■ **Directions for this task**
Retype the lines running from the line that contains "Given: Click the -100 tick on CCI axis" through the line that contains "Looking at the", including both of those lines, and retype nothing else from the records.

■ **Supplied material**
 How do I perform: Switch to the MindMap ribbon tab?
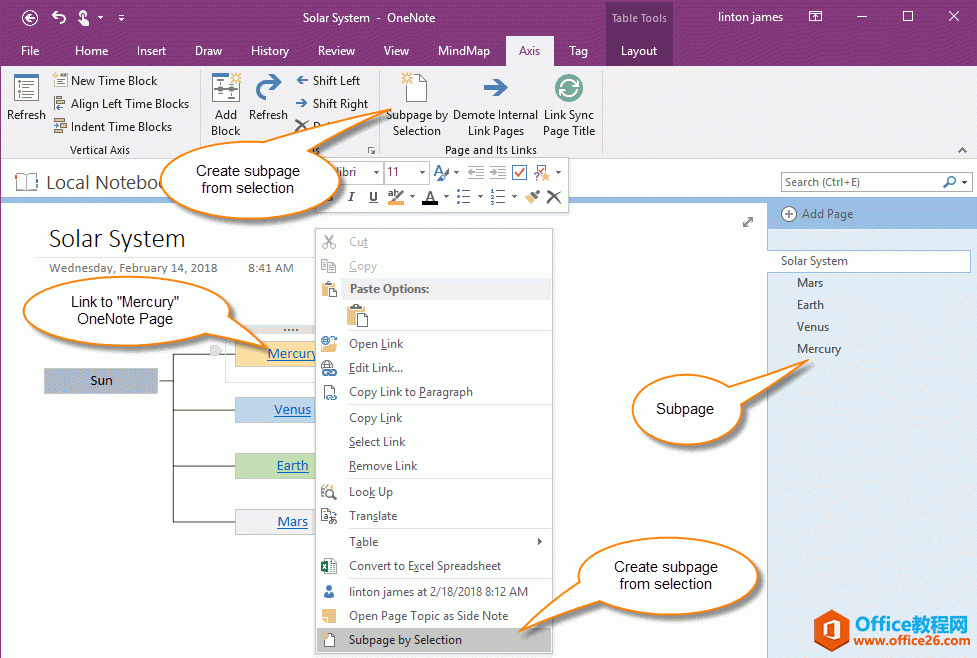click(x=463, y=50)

--

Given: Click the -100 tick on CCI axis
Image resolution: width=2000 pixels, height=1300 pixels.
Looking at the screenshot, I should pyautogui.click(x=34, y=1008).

* * *

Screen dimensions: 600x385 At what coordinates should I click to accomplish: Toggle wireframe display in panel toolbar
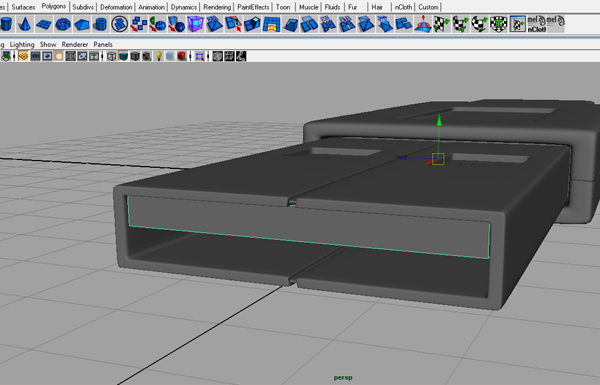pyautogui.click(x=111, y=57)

■ **Task answer**
Given: Click the -100 tick on CCI axis
Image resolution: width=2000 pixels, height=1300 pixels.
Looking at the screenshot, I should pyautogui.click(x=34, y=1008).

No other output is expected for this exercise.